6.5. 2D-PMF in r1/r2
Let us calculate a 2-dimensional (2D) PMF as a function of r1 and r2. Since r1 and r2 are already obtained for each snapshots in 2.calc_dist
, we go directly to pmf_analysis
. Proceed to 6.pmf_r1r2
,
$ cd ../6.pmf_r1r2 $ ls 2dsurf_mix.gpi pmf.inp run.sh
pmf.inp
is an input file,
[INPUT] weightfile = ../3.mbar/weight{}.dat # weight file cvfile = ../2.calc_dist/prod3_{}.dis # r1 and r2 [OUTPUT] pmffile = pmf2.dat # potential of mean force [OPTION] nreplica = 21 dimension = 2 # 2D-PMF temperature = 300 output_type = GNUPLOT # print the output in gnuplot style grids1 = 0.8 2.8 101 # (min max num_of_bins) band_width1 = 0.020 # sigma of Gaussian kernel is_periodic1 = NO grids2 = 0.9 2.4 101 # (min max num_of_bins) band_width2 = 0.020 # sigma of Gaussian kernel is_periodic2 = NO
The dimension is set to 2, and the gridsX, band_widthX, is_periodicX (X=1,2) are set for the first and second dimensions, i.e., r1 and r2, respectively. Note that r1 and r2 are written in the second and third columns of prod3_*.dis
, respectively, and thus we can use them as is for cvfile
.
Now, run the script,
$ ./run.sh
$ ls
pmf.inp pmf.out pmf2.dat ...
pmf2.dat contains the data of 2D-PMF in a gnuplot format. Finally, plot the data using gnuplot,
$ gnuplot 2dsurf_mix.gpi
$ ls
2dsurf_mix.gpi 2dsurf_mix.pdf pmf.inp ...
The resulting 2D-PMF in Fig. 12 shows the overall shape of the free-energy landscape. However, some contour lines (4 and 8 kcal/mol, in particular) show wiggle shape, which is an indication of insufficient sampling.
7. Concluding remarks
We have demonstrated REUS simulations with a QM/MM potential using GENESIS/QSimulate-QM for calculating the free-energy landscape of an enzymatic reaction. 1D- and 2D-PMF have been calculated in terms of pathCV and r1/r2, respectively, using the MBAR method.

══════════

TASK REQUIREMENTS
1. Answer these questions about the 2D-PMF tutorial passage:
(a) What value is dimension set to in pmf.inp?
(b) In which columns of prod3_*.dis are r1 and r2 written?
(c) Which contour lines show a wiggle shape?
2. Continue the 2D-PMF tutorial passage, starting after its last sentence.
The items that come after this tutorial have nothing to do with it.

══════════

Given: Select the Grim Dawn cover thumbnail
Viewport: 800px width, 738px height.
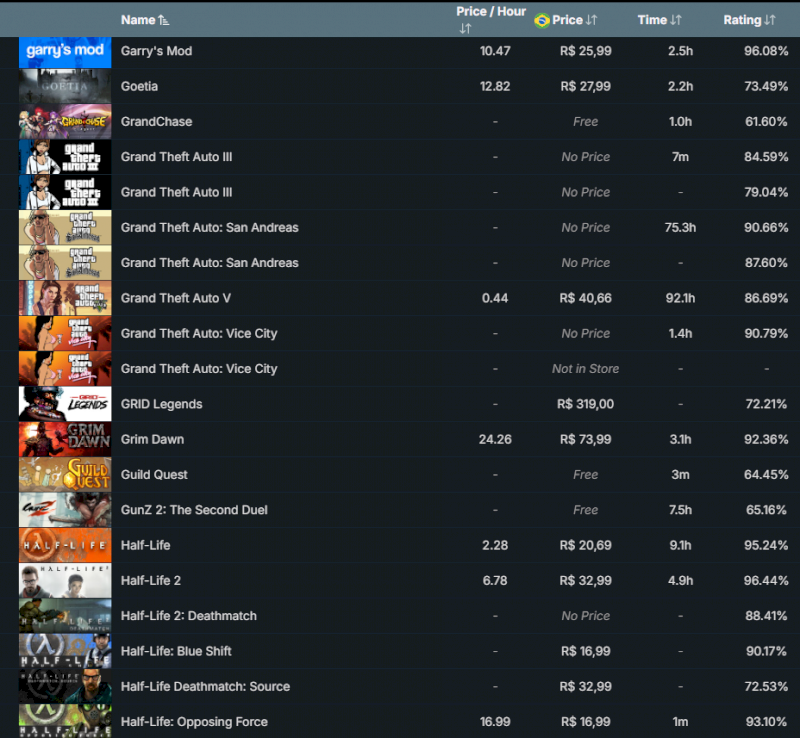Looking at the screenshot, I should click(65, 439).
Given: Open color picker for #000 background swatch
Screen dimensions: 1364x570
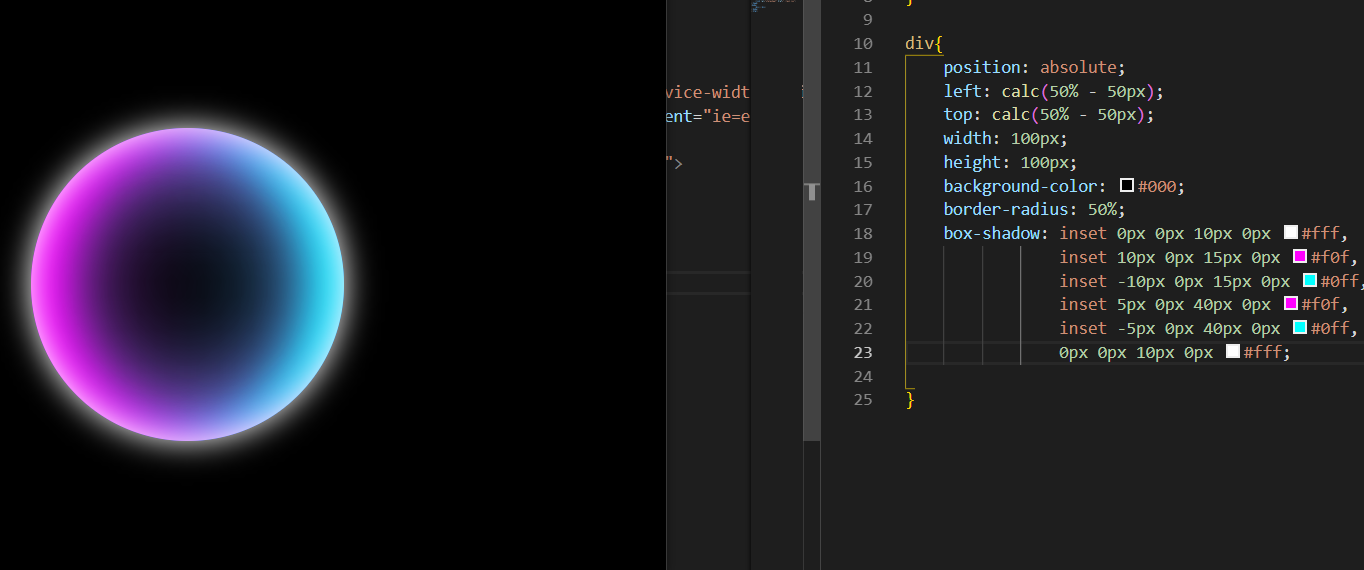Looking at the screenshot, I should 1127,186.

══════════

SOLVED PROBLEMS
1.
(a) 2
(b) r1 is in the second column and r2 is in the third.
(c) The 4 and 8 kcal/mol contour lines

2.
QM/MM-MD simulations have been performed for 2 ps per replica, thereby 2 x 21 = 42 ps in total. The resulting PMF along pathCV is found to be reasonably converged, yielding a barrier height of ~ 12 kcal/mol. On the other hand, the 2D-PMF in terms of r1/r2 has turned out to be insufficient in the number of sampling.
One of the main issues of REUS with QM/MM-MD is the high computational cost. The number of QM calculations is 6000 points x 21 replica = 126,000 points in this tutorial, and it could be even more in real applications. Therefore, fast QM programs with rich computational resource is a key technical element, e.g., QSimulate-QM with supercomputers, TeraChem with GPGPU clusters, and so on. On the other hand, utilizing the semiempirical methods such as DFTB is another promising direction, since DFTB is orders of magnitude cheaper than DFT (see 1.equil1 vs 2.equil2). For example, one may perform MD simulations with DFTB and reweight the energy landscape to DFT level. Such a multi-level approch will be our next goal.
References
- Y. Sugita, A. Kitao, and Y. Okamoto, J. Chem. Phys. 113, 6042 (2000).
- K. Yagi, S. Ito, and Y. Sugita, J. Phys. Chem. B 125, 4701 – 4713 (2021).
- D. Branduardi, F. L. Gervasio, M. Parrinello, J. Chem. Phys. 126, 054103 (2007).
- Y. Matsunaga, Y. Komuro, C. Kobayashi, J. Jung, T. Mori, and Y. Sugita, J. Phys. Chem. Lett. 7, 1446−1451 (2016).
- M. R. Shirts and J. D. Chodera, J. Chem. Phys. 129, 124194 (2008).